第105話『それでいい』
何でこんなやつに緊張していたのかわからない。サディアスなんかに気をつかう必要もなければ、嫌われたって平気だ。なのに。
「あんたとなんか言い合いしたって楽しくないから、別に」
「そうか?」
「わたしは怒ってるんだからね、楽しいわけないでしょ!」
自分で言ったことが頭のなかで繰り返し再生される。ムキになったら、ますます墓穴を掘ってしまうのに。サディアスに突っつかれると思って構えていたら、ふっと笑う声がした。
「フォル、お前はそれでいい」
「え?」
サディアスが笑っている。それも驚いたけど、もうひとつびっくりしたことがある。サディアスは男なんだ。
馬車の窓から差しこんだ光が赤毛を明るく照らす。そして、男らしい顎や鼻筋なんかを浮かび上がらせた。
しかも、この男はいくらか優しい声で、「お前はそれでいい」なんて、否定的じゃない言葉を吐いた。あ・の・サディアスがだ。
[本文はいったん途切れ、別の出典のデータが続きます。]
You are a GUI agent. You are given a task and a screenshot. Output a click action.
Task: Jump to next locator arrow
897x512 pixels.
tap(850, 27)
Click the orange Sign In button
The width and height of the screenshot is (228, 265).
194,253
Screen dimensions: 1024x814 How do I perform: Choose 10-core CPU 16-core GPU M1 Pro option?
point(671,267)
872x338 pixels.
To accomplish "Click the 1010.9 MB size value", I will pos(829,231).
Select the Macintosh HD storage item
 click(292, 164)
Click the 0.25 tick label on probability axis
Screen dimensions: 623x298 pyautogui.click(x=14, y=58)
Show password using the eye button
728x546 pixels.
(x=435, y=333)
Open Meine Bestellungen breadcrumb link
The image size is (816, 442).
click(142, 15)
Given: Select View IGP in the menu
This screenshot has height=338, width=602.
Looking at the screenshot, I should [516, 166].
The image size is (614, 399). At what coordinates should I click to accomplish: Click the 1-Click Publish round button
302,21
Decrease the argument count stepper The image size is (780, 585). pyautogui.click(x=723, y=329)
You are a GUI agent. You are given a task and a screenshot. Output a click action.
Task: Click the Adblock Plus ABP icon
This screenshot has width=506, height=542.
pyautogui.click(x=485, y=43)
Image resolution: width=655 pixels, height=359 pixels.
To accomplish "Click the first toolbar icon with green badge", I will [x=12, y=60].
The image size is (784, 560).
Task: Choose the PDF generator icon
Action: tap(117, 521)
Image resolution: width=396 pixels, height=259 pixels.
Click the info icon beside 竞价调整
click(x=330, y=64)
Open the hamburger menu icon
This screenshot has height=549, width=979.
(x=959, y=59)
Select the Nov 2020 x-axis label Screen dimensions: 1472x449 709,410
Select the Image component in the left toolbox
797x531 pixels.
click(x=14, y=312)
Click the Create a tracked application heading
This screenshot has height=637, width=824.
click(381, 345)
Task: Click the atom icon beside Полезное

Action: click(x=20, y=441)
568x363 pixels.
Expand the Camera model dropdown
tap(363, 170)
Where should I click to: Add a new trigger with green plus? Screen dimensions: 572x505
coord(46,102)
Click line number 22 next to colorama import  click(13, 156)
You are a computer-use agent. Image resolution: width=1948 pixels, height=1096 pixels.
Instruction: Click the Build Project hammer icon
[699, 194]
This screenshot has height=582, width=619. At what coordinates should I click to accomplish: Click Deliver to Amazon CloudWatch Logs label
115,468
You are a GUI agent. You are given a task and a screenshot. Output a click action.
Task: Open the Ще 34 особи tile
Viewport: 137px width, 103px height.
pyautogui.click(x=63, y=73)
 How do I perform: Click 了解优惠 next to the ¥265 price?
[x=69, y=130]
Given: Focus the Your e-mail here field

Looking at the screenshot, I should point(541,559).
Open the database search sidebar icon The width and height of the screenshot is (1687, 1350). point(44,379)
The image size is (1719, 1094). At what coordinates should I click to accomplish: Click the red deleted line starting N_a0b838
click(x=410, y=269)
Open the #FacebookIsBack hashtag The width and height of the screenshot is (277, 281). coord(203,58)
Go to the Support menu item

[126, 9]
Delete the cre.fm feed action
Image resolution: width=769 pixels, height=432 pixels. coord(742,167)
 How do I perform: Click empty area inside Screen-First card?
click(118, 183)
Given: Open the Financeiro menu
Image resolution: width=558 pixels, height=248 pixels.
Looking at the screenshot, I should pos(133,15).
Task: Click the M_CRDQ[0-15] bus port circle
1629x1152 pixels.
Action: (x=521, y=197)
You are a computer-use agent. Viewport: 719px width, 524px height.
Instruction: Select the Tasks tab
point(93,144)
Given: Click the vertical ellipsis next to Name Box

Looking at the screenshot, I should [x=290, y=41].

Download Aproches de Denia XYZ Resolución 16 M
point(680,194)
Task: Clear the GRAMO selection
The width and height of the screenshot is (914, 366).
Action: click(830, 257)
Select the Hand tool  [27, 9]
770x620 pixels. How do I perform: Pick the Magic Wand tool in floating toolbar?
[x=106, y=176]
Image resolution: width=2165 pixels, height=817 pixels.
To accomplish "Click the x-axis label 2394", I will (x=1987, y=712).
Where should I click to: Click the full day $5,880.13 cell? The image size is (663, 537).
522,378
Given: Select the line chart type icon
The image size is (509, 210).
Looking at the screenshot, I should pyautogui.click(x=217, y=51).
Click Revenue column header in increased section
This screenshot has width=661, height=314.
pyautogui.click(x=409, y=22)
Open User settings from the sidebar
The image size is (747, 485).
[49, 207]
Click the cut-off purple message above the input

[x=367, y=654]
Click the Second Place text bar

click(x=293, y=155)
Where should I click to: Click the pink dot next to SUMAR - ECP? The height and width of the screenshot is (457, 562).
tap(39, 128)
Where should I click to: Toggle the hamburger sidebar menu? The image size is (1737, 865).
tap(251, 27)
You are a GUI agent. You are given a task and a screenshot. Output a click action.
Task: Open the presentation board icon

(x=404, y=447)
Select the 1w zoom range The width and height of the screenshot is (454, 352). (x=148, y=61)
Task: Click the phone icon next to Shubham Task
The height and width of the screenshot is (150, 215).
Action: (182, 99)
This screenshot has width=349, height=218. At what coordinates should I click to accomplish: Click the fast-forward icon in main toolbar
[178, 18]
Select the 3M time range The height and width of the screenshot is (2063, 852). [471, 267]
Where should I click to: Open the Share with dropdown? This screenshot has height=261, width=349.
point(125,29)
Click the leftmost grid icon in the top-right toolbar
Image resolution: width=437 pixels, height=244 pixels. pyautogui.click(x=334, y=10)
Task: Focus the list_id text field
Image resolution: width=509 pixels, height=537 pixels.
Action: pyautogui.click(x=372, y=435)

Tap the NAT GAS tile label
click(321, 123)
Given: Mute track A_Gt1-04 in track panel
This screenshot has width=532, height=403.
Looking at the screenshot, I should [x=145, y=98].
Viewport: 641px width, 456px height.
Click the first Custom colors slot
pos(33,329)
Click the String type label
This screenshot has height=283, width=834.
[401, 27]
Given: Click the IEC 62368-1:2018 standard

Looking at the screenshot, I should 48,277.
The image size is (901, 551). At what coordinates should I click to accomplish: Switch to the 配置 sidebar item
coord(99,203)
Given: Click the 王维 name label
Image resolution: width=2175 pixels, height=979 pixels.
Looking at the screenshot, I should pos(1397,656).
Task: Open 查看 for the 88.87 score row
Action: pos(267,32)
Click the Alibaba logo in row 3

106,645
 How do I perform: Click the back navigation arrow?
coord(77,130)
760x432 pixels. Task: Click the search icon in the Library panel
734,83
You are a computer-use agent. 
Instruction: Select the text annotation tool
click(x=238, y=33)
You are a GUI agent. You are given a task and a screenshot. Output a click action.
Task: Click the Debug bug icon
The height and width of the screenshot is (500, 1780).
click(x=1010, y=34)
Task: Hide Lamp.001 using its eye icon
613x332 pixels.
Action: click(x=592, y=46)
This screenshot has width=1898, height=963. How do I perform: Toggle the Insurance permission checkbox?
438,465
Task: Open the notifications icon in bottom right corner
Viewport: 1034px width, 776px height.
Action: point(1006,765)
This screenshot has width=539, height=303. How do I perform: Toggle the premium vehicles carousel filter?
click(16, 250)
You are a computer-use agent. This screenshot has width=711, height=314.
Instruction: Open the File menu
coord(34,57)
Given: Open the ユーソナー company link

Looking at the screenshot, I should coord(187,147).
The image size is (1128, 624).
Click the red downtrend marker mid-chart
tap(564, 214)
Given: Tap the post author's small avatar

いきなり言われても反応に困る。どうしたらいいか考えていると、ふんとお馴染みの笑い方が聞こえてきた。鼻で笑う、例のあれだ。嫌な予感がした。
「どうだ、俺の嫌がらせは?」
「へ?」嫌がらせ?
「アホ面、これが見たかった」サディアスが失礼にもわたしの顔を指差してくる。
「はあ?」
やっと、この男のたくらみがわかった。わたしをアホ面にさせたいがためだけに、わざと優しい言葉をかけたのだ。目の前にあるサディアスの人差し指を潰すように握ってやった。
「あんたねえ!」思わず言葉の勢いとともに立ち上がってしまう。
「うるさいやつだな、馬車のなかで暴れるな」
「うるさいのはどっちよ! 人の心を簡単にかき乱したりして、ムカつくのよ! あんたの無表情も何考えてるかわかんないし!」
自分で何を言っているのか、自分ですらわかっていなかった。とにかく目の前のサディアスにぶつけたかったのだ。しかし、立ち上がったのが悪く、馬車は揺れだした。
もちろん、わたしの足腰ではどうにもならない。バランスを崩して倒れる!
その時、わたしの体は強い力で何かにぶつかった。誰かがわたしの腕を掴み、引き寄せる。腰の辺りに腕が回された。